David Siegel wird von Rettungssanitätern abtransportiert. Foto: Sokolowski

Skispringen: Nachwuchstalent des SV Baiersbronn aber wohl ohne "knöcherne Verletzungen".

Mit 93,1 Stundenkilometern saust David Siegel die Schanze herunter. Haltung tadellos, der Absprung am Schanzentisch exzellent, perfekt erwischt. Siegel kommt hoch raus. Zu hoch. Bei der Landung nach überragenden 142,5 Metern kann er sich nicht mehr halten, er stürzt, hält sich am rechten Knie – die Siegeseuphorie im Teamwettkampf ist verflogen.

Es ist dies wohl der bittersüßeste, ja traurigste Sieg für den jungen, aufstrebenden Athleten des SV Baiersbronn, David Siegel und sein Team im polnischen Zakopane. Der 22-Jährige hatte sich den vergangenen Samstag wahrlich anders vorgestellt – und die anderen deutschen "Skiadler" sicher auch. Denn trotz des Erfolgs, der erste Mannschaftssieg für Deutschland nach fast einem Jahr in Lahti, herrschte nach dem Springen nur gedämpfte Freude im DSV-Lager.

Der Grund für die gesenkten Köpfe war ebenjener schwere Sturz von Siegel. In Führung liegend war er im zweiten Durchgang nach einem gewaltigen Satz zu Boden gegangen. Dabei hatte er sich offenbar am rechten Knie verletzt, darauf lassen zumindest die Fernsehbilder schließen. Die Mienen seiner Teamkollegen waren im Anschluss wie versteinert, die Platzierung zweitrangig. Zahlreiche Fans, Betreuer und Athleten standen unter Schock.

Der Nationaltrainer Werner Schuster stinksauer: "Das ist extrem bitter, ich glaube, wir haben einen Sportler für diese Saison verloren. Gut, den Landeanflug hat David nicht gut hinbekommen, aber es ist ein großer Fehler der Jury, den Anlauf nicht verkürzt zu haben." Siegel war da schon auf dem Weg ins Krankenhaus, für die komplette Mannschaft war es schwer, diese "Achterbahnfahrt" in Worte zu greifen. Teamkollege Markus Eisenbichler: "Mir geht’s gar nicht gut, einfach scheiße sowas. Es war ein super Sprung, der dann zu weit geht." Auch TV-Co-Moderator Dieter Thoma in Schockstarre: "David ist so eine Frohnatur gewesen, sein Traum war es, es in die Weltelite geschafft zu haben."
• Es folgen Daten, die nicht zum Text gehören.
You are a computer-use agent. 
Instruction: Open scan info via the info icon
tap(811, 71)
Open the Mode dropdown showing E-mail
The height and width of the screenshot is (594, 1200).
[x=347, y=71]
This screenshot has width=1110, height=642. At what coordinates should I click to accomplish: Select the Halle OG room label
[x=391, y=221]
Und das hatte Siegel, vor allem durch seinen Fleiß. Erstmals wurde der Dürrenmettstetter in die Mannschaft berufen, auch im Hinblick auf die bevorstehende Weltmeisterschaft. Siegel war in grandioser Form, verdrängte sogar Richard Freitag. Siegel vor seiner Premiere: "Ich habe hier mit die wenigste Erfahrung, gehe locker ins Turnier, weiß aber, dass noch Luft nach oben ist." Dann ging Siegel an den Start und düpierte seinen Kontrahenten nachgerade. 126,5 Meter galt es zu schlagen, Siegel kam auf satte 135 Meter, setzte noch einen Telemark obendrauf und sorgte als dritter von vier deutschen Springern für eine entspannte Führung des deutschen Teams. "Ich habe es genossen, so lange in der Luft zu sein, war total begeistert. Es war so schön, an das anzuknüpfen, was die Teamspringer vor mir schon geleistet hatten."
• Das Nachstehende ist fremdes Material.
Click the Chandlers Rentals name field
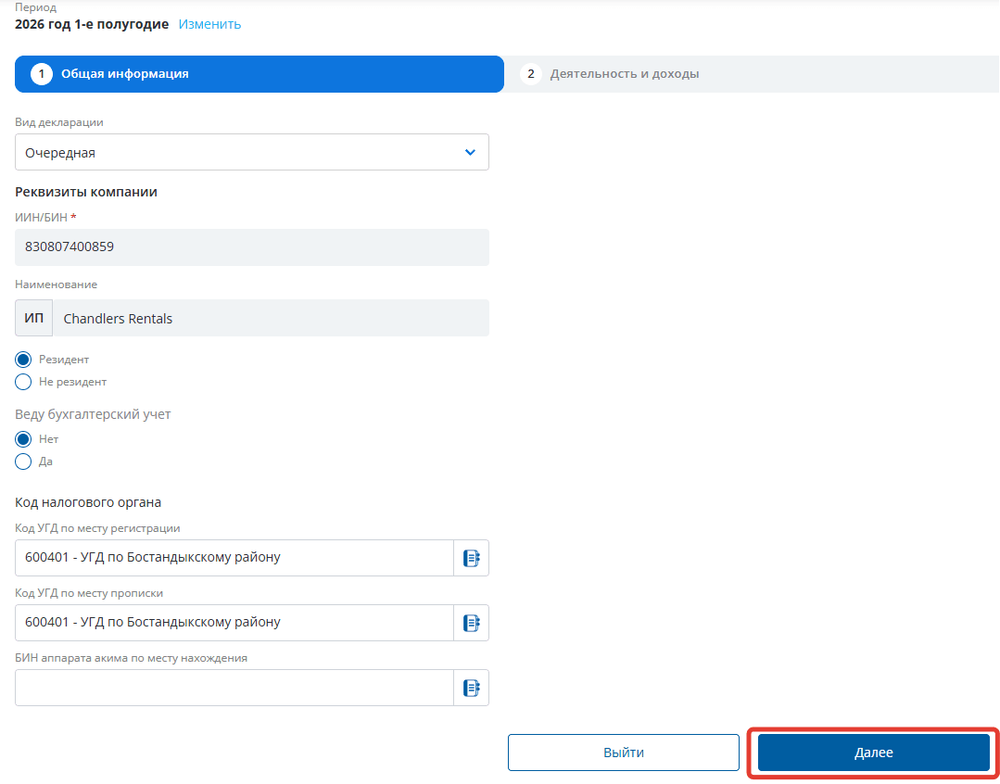This screenshot has width=1000, height=784. [x=271, y=318]
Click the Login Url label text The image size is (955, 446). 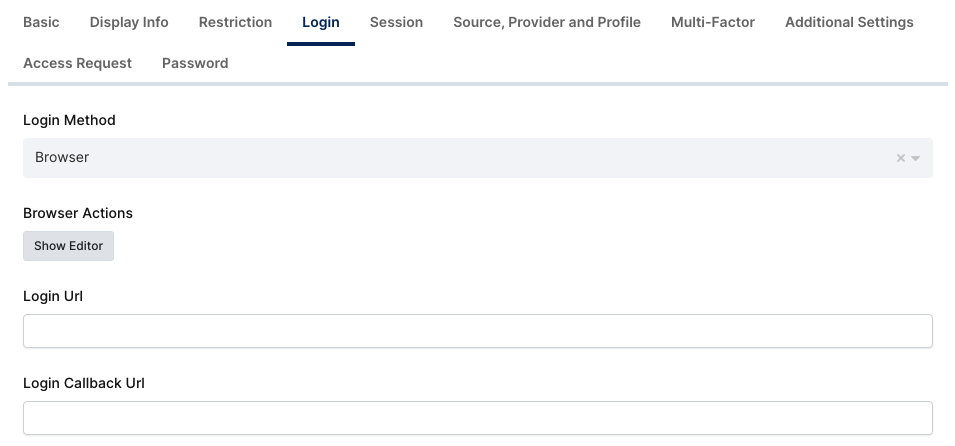click(x=53, y=296)
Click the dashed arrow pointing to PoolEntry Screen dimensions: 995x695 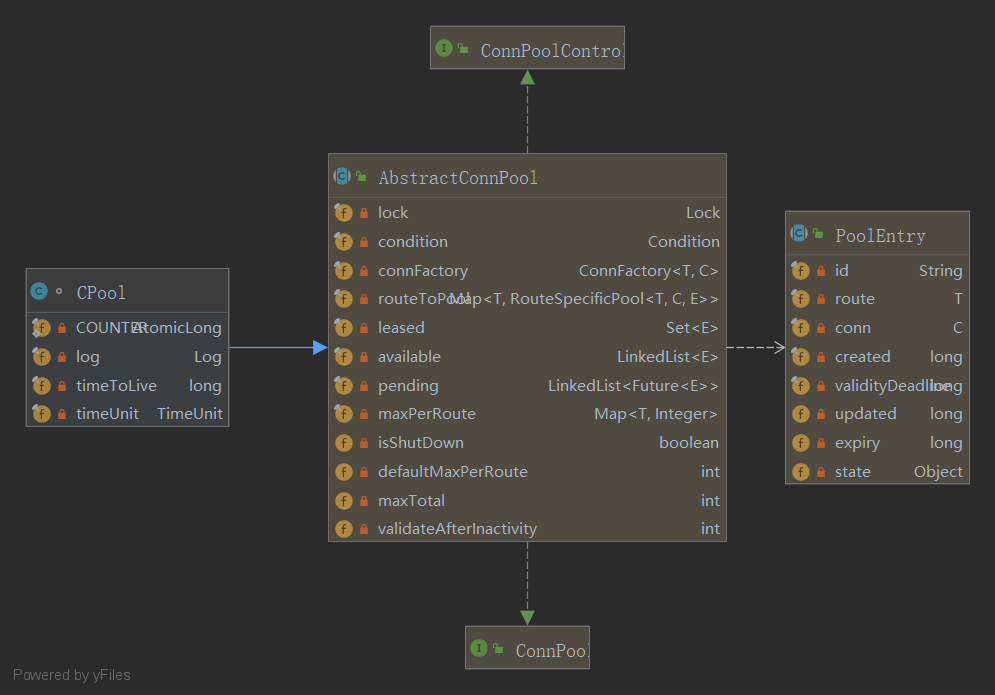pyautogui.click(x=756, y=347)
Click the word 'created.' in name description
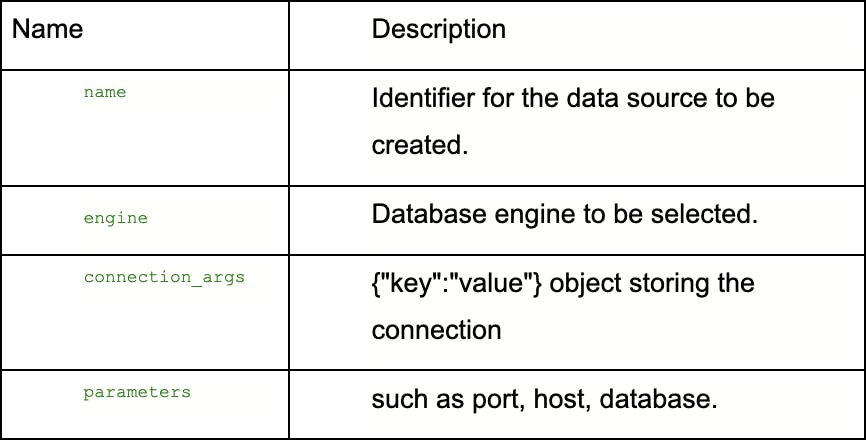Screen dimensions: 866x440 (x=420, y=145)
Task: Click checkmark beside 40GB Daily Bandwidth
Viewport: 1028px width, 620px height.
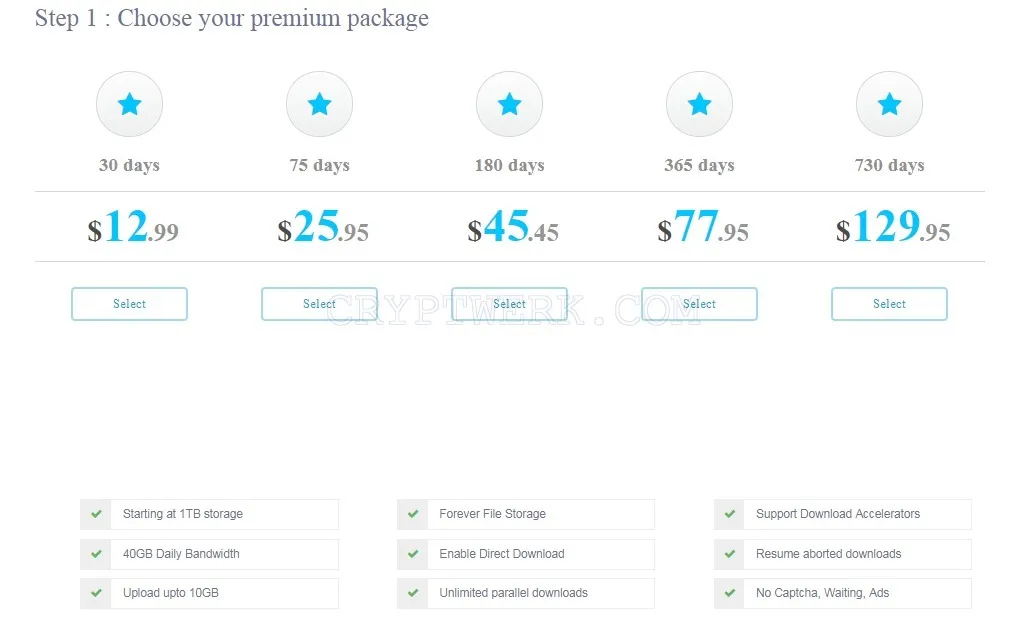Action: tap(96, 554)
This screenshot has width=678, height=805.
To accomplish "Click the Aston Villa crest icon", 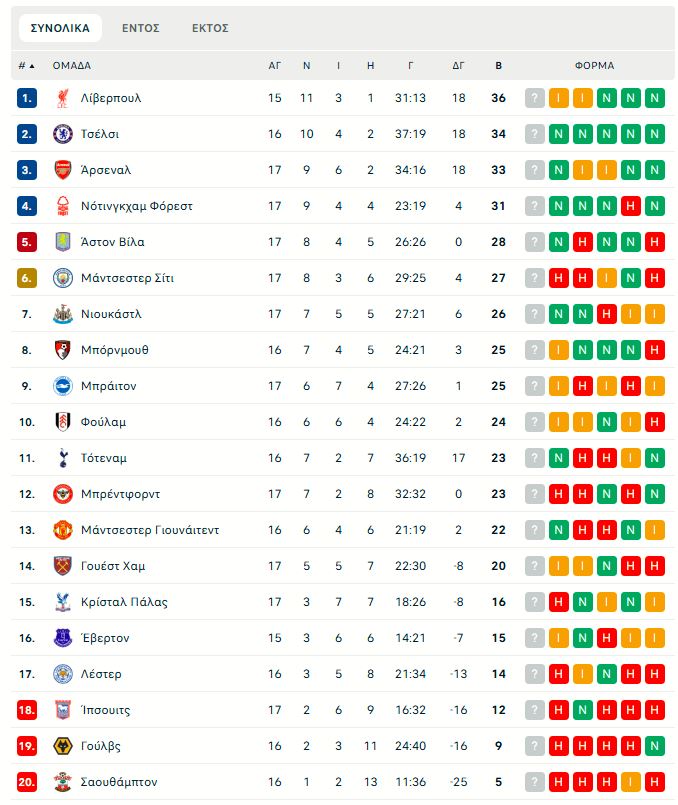I will pyautogui.click(x=63, y=242).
Es lief für die deutschen Adler, doch dann stürzt David Siegel nach einem unfassbar weiten Sprung in Durchgang zwei, den der Nordschwarzwälder nicht mehr stehen kann, er fällt in den Schnee, wird schließlich mit der Trage weggetragen. Die Jury am Schanzentisch lenkte zuvor nicht ein, Siegel musste den Preis zahlen, einen zu hohen.

Nach Siegels Sturz war immerhin die erste Diagnose halbwegs entwarnend: Gebrochen ist wohl nichts. Die endgültige Diagnose seiner Verletzung wird aber erst Anfang dieser Woche feststehen. Auf Facebook teilte der Verband am Sonntagmorgen mit, Siegel habe sich "keine knöchernen Verletzungen" zugezogen. Weiter heißt es, der Skispringer habe "Beschwerden im rechten Knie". Nach seiner Heimreise soll Siegel am Montag von Mannschaftsarzt Mark Hofmüller untersucht werden. Dabei soll dann endgültig geklärt werden, welche Verletzung sich Siegel zugezogen hat.